The entries should be written out again exactly as they read.
** Opening Records shown block **
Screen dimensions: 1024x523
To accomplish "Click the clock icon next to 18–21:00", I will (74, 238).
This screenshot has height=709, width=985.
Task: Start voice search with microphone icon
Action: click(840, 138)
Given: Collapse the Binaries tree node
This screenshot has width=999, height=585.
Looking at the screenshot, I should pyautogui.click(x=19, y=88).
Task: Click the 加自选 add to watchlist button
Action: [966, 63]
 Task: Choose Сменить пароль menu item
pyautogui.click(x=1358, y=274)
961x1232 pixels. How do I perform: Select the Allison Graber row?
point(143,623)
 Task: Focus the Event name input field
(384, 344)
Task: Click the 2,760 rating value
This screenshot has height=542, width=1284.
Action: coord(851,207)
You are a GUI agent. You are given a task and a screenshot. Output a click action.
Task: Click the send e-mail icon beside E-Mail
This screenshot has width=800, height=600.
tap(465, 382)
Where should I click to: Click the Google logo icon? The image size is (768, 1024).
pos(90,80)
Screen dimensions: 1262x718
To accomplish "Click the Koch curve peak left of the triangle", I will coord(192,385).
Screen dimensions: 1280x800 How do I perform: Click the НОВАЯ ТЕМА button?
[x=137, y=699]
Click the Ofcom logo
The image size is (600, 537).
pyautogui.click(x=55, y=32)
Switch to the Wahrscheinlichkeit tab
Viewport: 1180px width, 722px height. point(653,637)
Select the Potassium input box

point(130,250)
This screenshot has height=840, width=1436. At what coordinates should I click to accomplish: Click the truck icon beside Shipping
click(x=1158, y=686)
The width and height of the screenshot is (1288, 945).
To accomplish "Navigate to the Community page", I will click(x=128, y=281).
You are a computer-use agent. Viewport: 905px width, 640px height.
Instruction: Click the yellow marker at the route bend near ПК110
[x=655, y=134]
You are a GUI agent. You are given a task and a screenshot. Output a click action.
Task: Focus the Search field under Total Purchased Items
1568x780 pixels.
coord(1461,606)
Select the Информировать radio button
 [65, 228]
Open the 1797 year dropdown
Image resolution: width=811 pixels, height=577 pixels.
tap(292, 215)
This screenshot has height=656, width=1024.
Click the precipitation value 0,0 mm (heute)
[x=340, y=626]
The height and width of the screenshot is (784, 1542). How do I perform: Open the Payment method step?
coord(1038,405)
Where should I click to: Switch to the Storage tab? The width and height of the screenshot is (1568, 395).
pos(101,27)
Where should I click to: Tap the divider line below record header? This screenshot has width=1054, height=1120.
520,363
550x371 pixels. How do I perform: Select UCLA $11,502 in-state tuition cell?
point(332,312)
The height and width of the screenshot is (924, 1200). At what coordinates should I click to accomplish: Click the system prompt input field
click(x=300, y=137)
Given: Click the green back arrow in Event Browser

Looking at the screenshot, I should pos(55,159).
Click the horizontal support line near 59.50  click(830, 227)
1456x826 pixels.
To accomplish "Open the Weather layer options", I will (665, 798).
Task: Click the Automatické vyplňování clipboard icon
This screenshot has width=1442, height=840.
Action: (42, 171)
** Closing Records shown block **
→ **Answer to the problem**
Screen dimensions: 1024x523
To accomplish "Click the clock icon next to 18–21:00", I will (74, 238).
This screenshot has height=709, width=985.
Task: Start voice search with microphone icon
Action: click(840, 138)
Given: Collapse the Binaries tree node
This screenshot has width=999, height=585.
Looking at the screenshot, I should pyautogui.click(x=19, y=88).
Task: Click the 加自选 add to watchlist button
Action: [966, 63]
 Task: Choose Сменить пароль menu item
pyautogui.click(x=1358, y=274)
961x1232 pixels. How do I perform: Select the Allison Graber row?
point(143,623)
 Task: Focus the Event name input field
(384, 344)
Task: Click the 2,760 rating value
This screenshot has height=542, width=1284.
Action: coord(851,207)
You are a GUI agent. You are given a task and a screenshot. Output a click action.
Task: Click the send e-mail icon beside E-Mail
This screenshot has width=800, height=600.
tap(465, 382)
Where should I click to: Click the Google logo icon? The image size is (768, 1024).
pos(90,80)
Screen dimensions: 1262x718
To accomplish "Click the Koch curve peak left of the triangle", I will coord(192,385).
Screen dimensions: 1280x800 How do I perform: Click the НОВАЯ ТЕМА button?
[x=137, y=699]
Click the Ofcom logo
The image size is (600, 537).
pyautogui.click(x=55, y=32)
Switch to the Wahrscheinlichkeit tab
Viewport: 1180px width, 722px height. point(653,637)
Select the Potassium input box

point(130,250)
This screenshot has height=840, width=1436. At what coordinates should I click to accomplish: Click the truck icon beside Shipping
click(x=1158, y=686)
The width and height of the screenshot is (1288, 945).
To accomplish "Navigate to the Community page", I will click(x=128, y=281).
You are a computer-use agent. Viewport: 905px width, 640px height.
Instruction: Click the yellow marker at the route bend near ПК110
[x=655, y=134]
You are a GUI agent. You are given a task and a screenshot. Output a click action.
Task: Focus the Search field under Total Purchased Items
1568x780 pixels.
coord(1461,606)
Select the Информировать radio button
 [65, 228]
Open the 1797 year dropdown
Image resolution: width=811 pixels, height=577 pixels.
tap(292, 215)
This screenshot has height=656, width=1024.
Click the precipitation value 0,0 mm (heute)
[x=340, y=626]
The height and width of the screenshot is (784, 1542). How do I perform: Open the Payment method step?
coord(1038,405)
Where should I click to: Switch to the Storage tab? The width and height of the screenshot is (1568, 395).
pos(101,27)
Where should I click to: Tap the divider line below record header? This screenshot has width=1054, height=1120.
520,363
550x371 pixels. How do I perform: Select UCLA $11,502 in-state tuition cell?
point(332,312)
The height and width of the screenshot is (924, 1200). At what coordinates should I click to accomplish: Click the system prompt input field
click(x=300, y=137)
Given: Click the green back arrow in Event Browser

Looking at the screenshot, I should pos(55,159).
Click the horizontal support line near 59.50  click(830, 227)
1456x826 pixels.
To accomplish "Open the Weather layer options", I will (665, 798).
Task: Click the Automatické vyplňování clipboard icon
This screenshot has width=1442, height=840.
Action: (42, 171)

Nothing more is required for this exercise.